DOCUMENT SEGMENT:

<<<<

The authorities took purely “cosmetic” steps, says human-rights activist Ghada Shahbandar—changing their official motto to “The Police at the Service of the People” and handing out glossy brochures about the mutual duties and responsibilities of police officers and citizens. There is no political will to reform the police force, she says: “It’s not coming from the Supreme Council of the Armed Forces, not from the government, definitely not from the Ministry of Interior.”
In fact, the ministry, which employs 350,000 policemen and officers (and oversees another 200,000 riot police drawn from conscripted youth) is infamous for its corruption and abuse of powers.
Mahfouz served in the police force for 21 years. Anyone working in the Egyptian police force knows the “self-loathing” he felt, he says. He witnessed the police overseeing electoral fraud, spying on citizens, and organizing the battalions of paid thugs that are used to attack demonstrators and intimidate voters. There was widespread corruption, with policemen extracting bribes from drivers, from anyone wanting to make a complaint, and from anyone wanting to have a judgement enforced. The breaking point for him came when he was assigned to “secure” a polling station and a member of Parliament for the ruling party showed up with a stack of IDs and started filling out the ballots of “his” voters.
And that’s not to mention the systemic torture that has long constituted the police’s main investigative method.

>>>>

DATA SECTION:
<<<<

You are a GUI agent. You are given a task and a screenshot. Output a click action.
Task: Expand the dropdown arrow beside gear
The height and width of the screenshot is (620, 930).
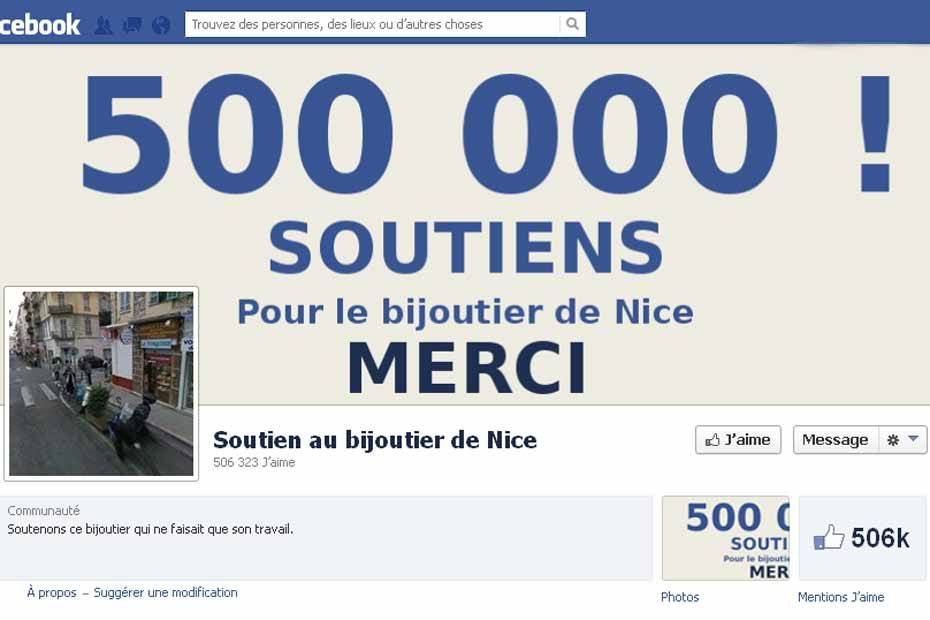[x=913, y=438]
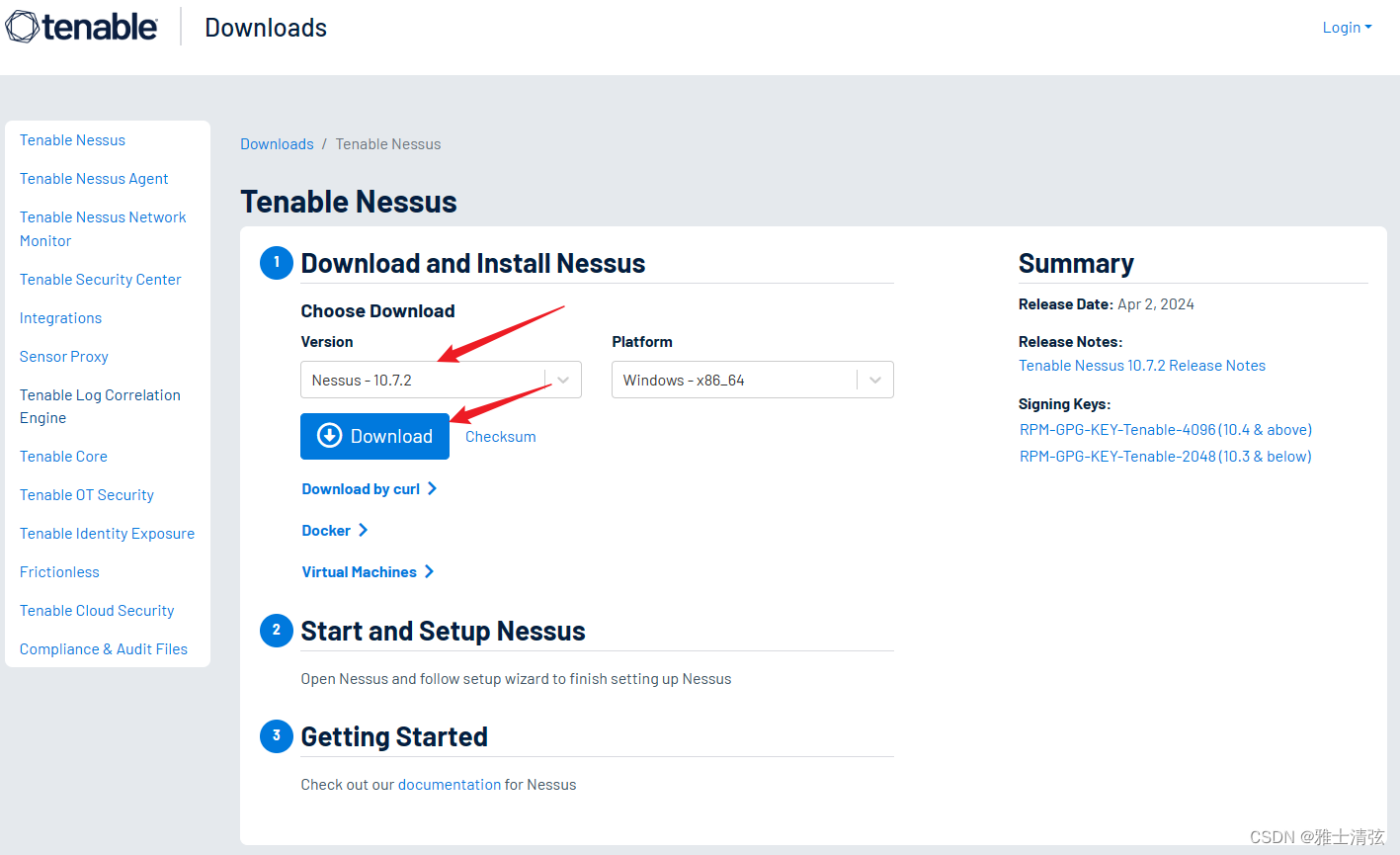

>>>>

TASKS FOR THIS EXERCISE:
1. Repeat the passage on Egypt's police force word for word, starting at "The authorities took" and ending at "abuse of powers.".
2. In the passage on Egypt's police force, what did the authorities change their official motto to?

TASK-BY-TASK OUTPUTS:
1.
The authorities took purely “cosmetic” steps, says human-rights activist Ghada Shahbandar—changing their official motto to “The Police at the Service of the People” and handing out glossy brochures about the mutual duties and responsibilities of police officers and citizens. There is no political will to reform the police force, she says: “It’s not coming from the Supreme Council of the Armed Forces, not from the government, definitely not from the Ministry of Interior.”
In fact, the ministry, which employs 350,000 policemen and officers (and oversees another 200,000 riot police drawn from conscripted youth) is infamous for its corruption and abuse of powers.

2. "The Police at the Service of the People."